Save your money and dont buy a Tormek, try quenching in oil, does not shock the steel as water does, wipe it off and you can carry on grinding, just quench long before you think it needs it
 
one thought though bean, one form of metal treatment in the
move toward hard and soft steel is to quench in oil.

a lot depends upon the temperature that you let the edge get to.

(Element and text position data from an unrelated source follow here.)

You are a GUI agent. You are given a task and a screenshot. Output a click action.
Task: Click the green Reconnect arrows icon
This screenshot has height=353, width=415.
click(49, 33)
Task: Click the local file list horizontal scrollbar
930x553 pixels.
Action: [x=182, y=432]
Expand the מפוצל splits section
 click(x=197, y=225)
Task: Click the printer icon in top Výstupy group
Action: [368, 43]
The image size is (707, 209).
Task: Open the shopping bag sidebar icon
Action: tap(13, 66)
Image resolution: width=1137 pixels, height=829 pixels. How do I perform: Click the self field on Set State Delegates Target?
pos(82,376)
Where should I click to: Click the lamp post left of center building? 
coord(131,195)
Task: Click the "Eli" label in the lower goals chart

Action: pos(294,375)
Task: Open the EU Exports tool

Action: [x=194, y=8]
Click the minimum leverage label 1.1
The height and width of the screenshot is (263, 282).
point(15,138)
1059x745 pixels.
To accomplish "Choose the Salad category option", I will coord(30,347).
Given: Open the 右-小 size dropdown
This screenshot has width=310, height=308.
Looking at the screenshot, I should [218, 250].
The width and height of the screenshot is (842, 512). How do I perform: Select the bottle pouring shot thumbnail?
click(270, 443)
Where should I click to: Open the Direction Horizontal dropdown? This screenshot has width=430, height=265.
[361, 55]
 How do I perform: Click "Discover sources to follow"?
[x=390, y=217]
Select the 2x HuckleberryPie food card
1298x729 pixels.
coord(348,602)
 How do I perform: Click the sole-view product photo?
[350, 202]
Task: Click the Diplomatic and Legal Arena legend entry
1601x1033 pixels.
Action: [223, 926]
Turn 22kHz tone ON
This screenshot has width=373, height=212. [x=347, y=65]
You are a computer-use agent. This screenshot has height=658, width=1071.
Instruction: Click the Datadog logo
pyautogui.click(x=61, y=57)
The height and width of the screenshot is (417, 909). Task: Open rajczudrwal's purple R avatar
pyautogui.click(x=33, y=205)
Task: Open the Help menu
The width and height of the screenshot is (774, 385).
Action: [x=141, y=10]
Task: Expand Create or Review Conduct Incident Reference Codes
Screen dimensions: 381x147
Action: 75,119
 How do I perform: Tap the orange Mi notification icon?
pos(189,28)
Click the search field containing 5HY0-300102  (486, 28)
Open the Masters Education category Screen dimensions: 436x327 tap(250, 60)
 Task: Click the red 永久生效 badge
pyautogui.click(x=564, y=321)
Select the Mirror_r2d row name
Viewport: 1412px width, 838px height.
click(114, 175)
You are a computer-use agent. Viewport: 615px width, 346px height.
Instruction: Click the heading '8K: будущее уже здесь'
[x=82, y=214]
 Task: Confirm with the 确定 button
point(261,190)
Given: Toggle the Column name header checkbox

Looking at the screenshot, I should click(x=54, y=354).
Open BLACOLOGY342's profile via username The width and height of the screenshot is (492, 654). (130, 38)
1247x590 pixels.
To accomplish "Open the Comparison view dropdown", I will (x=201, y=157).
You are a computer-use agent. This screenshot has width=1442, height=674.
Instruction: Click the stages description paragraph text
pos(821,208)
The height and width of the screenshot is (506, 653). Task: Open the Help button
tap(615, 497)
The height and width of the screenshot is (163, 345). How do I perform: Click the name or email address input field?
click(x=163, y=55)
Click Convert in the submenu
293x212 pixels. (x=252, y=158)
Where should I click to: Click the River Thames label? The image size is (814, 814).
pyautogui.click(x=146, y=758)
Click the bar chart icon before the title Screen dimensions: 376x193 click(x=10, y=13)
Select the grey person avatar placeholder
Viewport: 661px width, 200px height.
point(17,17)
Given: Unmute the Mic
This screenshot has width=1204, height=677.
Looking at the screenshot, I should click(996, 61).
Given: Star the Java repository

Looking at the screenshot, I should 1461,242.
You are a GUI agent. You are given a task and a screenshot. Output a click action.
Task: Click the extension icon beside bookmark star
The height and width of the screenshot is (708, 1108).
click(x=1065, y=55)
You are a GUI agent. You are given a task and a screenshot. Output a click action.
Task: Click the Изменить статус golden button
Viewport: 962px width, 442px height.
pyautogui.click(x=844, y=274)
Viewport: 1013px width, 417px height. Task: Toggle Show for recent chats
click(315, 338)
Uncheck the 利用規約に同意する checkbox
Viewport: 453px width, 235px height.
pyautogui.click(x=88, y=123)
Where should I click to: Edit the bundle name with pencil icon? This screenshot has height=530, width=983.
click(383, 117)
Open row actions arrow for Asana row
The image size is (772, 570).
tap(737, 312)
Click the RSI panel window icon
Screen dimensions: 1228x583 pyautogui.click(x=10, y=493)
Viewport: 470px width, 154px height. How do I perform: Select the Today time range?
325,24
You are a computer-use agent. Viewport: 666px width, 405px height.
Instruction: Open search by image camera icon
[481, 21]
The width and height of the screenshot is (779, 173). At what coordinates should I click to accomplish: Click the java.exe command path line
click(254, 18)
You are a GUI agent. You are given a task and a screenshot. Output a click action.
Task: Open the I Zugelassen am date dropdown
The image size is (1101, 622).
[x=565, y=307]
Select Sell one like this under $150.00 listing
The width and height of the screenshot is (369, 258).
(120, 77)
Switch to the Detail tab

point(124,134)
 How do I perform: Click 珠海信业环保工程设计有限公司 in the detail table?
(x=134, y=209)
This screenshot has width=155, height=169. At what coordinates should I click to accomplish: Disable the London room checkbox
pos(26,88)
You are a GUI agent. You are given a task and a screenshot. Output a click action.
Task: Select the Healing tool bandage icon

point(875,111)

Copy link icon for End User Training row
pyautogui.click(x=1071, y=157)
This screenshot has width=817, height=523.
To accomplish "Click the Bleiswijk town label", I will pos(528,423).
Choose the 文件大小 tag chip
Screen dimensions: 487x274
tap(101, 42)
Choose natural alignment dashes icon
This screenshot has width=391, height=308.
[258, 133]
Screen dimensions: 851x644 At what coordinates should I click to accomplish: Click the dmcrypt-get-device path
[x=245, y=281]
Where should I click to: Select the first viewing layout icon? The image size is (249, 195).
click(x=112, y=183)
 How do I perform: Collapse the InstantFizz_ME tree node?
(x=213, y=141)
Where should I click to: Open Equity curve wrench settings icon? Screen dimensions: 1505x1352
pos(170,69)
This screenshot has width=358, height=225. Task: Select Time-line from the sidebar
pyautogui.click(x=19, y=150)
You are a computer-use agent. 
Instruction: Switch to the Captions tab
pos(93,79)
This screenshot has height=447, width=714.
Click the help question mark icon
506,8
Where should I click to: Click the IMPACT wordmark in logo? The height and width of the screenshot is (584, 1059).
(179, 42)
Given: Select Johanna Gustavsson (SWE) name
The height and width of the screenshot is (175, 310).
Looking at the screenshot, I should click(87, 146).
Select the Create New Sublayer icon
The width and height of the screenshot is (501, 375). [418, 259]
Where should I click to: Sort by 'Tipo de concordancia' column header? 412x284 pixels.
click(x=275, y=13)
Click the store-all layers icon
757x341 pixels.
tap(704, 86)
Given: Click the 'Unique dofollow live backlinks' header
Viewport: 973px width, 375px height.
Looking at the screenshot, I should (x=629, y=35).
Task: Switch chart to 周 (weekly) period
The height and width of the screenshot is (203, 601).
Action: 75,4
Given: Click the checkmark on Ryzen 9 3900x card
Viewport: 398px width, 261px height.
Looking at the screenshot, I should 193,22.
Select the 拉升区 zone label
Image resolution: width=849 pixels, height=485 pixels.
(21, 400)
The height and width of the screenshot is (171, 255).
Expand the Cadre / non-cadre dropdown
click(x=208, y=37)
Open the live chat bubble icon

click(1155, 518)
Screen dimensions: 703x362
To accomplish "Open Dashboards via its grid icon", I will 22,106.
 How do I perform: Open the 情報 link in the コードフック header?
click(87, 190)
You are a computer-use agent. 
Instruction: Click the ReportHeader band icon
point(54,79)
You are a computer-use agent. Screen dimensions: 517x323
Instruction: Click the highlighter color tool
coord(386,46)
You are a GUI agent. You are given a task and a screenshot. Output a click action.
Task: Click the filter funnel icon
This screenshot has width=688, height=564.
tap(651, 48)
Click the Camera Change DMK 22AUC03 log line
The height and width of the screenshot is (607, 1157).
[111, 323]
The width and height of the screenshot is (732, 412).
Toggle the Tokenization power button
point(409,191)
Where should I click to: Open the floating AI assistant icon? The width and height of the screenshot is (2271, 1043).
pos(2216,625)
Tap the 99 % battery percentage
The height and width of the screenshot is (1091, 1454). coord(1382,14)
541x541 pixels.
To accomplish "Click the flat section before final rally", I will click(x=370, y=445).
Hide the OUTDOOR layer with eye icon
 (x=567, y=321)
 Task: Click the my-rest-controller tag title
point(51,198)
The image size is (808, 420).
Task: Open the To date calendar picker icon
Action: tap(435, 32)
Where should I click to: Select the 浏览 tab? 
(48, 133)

so whilst i do not agree about quenching in oil, the principal of
cooling off frequently is a good one.

paul :wink:
 
Paul a lot depends on the shock you induce in the steel when quenching, Water draws the heat from steel very quickly, Oil does not. That is why oil is used for tempering as it does not draw the heat quickly, people are put off oil as it can colour the steel, think balcking before it became a chemical process.
I am sure you are aware that repeated heating and rapid cooling promotes grain growth within the steel, and that to keep a good or fine cutting edge you require small grains, as large grains tend to fracture leading to the the kind of edge problems that prompted this thread.

I must therefore disagree with you Paul

Bean
 
waterhead37":3fh84vcu said:
Also for shaping metal, use the coarsest stone you can, it will cut faster and cooler. The cutting edge can/must be done with finer abrasives. Do your grinding in a way that allows you at all times to touch the metal without burning your fingers, that way you will be pretty safe and preserve the properties of the steel.

I agree with that entirely. Thats always what I've done. The simplicity of monitoring the heat with a close finger breeds confidence. Shouldn't have to quench in water with enough practise.

But doesn't always hold true. Must remember, that a very thin edge doesn't take much heat to burn. So must lighten up as your blade starts coming to a burr.....or else it may burn prior to your finger feeling it. Shouldn't happen much.

An ALO wheel and dressing is very important in my book too.